Aid trickled in yesterday for survivors of an earthquake that killed more than 5,000 people on Indonesia's Java island, but tens of thousands of homeless foraged on their own in heavy rain for food and shelter.

Many survivors who were injured or whose homes were destroyed by the quake prepared to spend a third night in the open on the grounds of hospitals and mosques or in makeshift shelters beside the rubble of their houses.

The 6.3 magnitude quake's official death toll reached 5,136, according to the government's Social Affairs Department, though the governors of the two affected provinces, Central Java and Yogyakarta, put the figure at a lower 4,395.

The tremor early on Saturday was centred just off the Indian Ocean coast near Yogyakarta, the former Javanese royal capital.

Government figures put the number of injured at 2,155, but the United Nations Children's Fund (Unicef) said there were 20,000 injured and more than 130,000 homeless, of which 40 per cent are children.

Hospital lists of the dead also showed children and old people, who had a harder time scrambling from houses as they collapsed, as disproportionately represented among the victims. Those who survived were meanwhile struggling to get by.

In the hard-hit Bantul area of the island, Sutrisno, carrying his 13-month-old baby son, said his village had been reduced to rubble. He has been living in a tent since Saturday.

"Food is still hard to get, aid is still lacking... I don't know when help will come," he told Reuters.

Government and aid groups say shelter and clean water are key. The United Nations will ship three 100-bed field hospitals, tents, medical supplies and generators in the next three days.

Indonesian President Susilo Bambang Yudhoyono, who moved his office temporarily to Yogyakarta soon after the calamity, vowed that all relief funds would be spent on quake victims and said he had warned government officials against pocketing aid themselves.

"I have asked (officials), and this has been implemented, that we must maintain transparency and accountability. Don't misappropriate one dollar... not even a single rupiah that is for the quake," he told a news conference in Yogyakarta. His government has set aside relief funds of 100 billion rupiah ($10.86 million) from now till August. A year of reconstruction and rehabilitation will begin after August, costing the government 1.1 trillion rupiah, he added.

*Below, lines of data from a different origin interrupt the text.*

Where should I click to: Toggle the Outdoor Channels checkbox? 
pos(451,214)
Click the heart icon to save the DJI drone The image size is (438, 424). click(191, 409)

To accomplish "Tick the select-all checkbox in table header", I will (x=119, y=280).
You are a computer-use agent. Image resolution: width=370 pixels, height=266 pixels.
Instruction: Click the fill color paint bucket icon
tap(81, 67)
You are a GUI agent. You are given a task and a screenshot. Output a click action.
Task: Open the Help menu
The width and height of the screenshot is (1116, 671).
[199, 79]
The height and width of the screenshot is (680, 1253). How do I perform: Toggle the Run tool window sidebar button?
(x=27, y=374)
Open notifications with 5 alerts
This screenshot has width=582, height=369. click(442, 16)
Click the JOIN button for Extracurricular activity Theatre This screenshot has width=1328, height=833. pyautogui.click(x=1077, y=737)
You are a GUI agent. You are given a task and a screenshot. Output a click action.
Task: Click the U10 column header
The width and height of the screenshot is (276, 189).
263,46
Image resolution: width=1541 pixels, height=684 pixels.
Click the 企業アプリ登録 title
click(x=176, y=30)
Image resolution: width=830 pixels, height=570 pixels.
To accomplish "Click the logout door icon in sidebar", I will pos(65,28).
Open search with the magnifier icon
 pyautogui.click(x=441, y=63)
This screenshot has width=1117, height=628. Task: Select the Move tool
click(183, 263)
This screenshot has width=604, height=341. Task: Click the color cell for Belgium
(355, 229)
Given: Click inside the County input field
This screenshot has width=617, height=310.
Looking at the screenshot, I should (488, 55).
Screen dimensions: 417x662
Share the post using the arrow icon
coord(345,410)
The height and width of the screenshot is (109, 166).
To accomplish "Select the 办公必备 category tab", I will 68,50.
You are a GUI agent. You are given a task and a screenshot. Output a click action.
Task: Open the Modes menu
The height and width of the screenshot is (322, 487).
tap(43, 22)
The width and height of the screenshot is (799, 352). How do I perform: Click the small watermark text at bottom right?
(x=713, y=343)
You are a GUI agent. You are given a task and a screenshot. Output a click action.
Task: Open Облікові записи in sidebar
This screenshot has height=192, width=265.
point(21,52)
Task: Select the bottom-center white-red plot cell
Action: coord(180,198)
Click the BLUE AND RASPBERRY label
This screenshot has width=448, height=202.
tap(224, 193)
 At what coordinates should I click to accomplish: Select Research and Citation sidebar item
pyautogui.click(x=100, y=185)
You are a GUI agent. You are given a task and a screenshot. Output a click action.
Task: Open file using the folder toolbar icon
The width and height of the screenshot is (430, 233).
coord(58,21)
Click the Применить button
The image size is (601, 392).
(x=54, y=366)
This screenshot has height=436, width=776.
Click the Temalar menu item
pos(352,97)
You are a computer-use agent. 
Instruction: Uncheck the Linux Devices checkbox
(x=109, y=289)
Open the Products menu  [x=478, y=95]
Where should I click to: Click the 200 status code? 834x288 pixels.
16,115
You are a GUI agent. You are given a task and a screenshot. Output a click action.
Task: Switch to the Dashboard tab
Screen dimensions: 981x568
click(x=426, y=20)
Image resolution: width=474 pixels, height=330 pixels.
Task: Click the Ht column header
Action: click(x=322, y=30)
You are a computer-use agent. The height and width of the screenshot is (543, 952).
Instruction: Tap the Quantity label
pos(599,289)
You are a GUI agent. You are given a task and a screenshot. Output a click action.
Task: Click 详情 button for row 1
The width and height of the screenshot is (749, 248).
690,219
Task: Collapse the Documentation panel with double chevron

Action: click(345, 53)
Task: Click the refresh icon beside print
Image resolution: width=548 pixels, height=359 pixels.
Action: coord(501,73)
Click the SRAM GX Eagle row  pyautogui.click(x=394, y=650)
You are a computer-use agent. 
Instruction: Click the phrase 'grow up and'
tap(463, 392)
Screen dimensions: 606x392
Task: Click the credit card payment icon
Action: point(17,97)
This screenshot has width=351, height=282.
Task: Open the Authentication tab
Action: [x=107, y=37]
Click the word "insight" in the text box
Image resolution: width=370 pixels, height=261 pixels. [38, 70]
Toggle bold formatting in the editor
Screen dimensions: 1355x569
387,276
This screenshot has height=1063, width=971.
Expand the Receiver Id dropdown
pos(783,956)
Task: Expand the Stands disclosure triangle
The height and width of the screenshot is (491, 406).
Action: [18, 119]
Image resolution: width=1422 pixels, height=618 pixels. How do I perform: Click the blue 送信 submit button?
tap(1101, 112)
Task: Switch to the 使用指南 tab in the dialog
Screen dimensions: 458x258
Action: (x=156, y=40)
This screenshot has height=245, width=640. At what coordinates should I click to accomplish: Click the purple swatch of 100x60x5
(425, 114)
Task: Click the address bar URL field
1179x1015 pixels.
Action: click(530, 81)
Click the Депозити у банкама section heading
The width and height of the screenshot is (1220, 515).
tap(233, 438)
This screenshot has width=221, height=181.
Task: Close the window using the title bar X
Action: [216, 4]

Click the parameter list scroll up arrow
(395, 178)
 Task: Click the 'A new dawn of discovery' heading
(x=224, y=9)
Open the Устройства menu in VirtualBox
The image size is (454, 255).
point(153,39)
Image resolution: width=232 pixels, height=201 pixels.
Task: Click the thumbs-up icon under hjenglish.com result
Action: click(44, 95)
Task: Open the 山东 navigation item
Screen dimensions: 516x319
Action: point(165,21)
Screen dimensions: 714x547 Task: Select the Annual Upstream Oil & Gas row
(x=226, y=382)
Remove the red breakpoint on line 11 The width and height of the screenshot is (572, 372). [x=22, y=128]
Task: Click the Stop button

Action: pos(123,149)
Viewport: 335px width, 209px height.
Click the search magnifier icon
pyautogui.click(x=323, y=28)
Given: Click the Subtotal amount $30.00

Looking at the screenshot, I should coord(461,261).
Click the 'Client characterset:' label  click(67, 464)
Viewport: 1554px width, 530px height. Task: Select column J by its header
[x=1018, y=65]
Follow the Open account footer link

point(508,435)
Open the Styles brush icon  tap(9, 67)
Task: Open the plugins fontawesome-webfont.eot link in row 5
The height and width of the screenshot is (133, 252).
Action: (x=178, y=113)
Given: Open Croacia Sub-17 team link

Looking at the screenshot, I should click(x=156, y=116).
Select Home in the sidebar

Vice President Jusuf Kalla announced that survivors would be given 200,000 rupiah ($21) each for clothes and household items, while families would get 12 kg of rice. People will also be compensated for damaged homes.

Yogyakarta's provincial secretary, Bambang Susanto Priyohadi, said the pace of aid needed to be stepped up.

"When I checked this morning, the amount is very minimal," he said. "For such a large number of victims, we at least need 5,000 tents. At the moment we only have less than 100."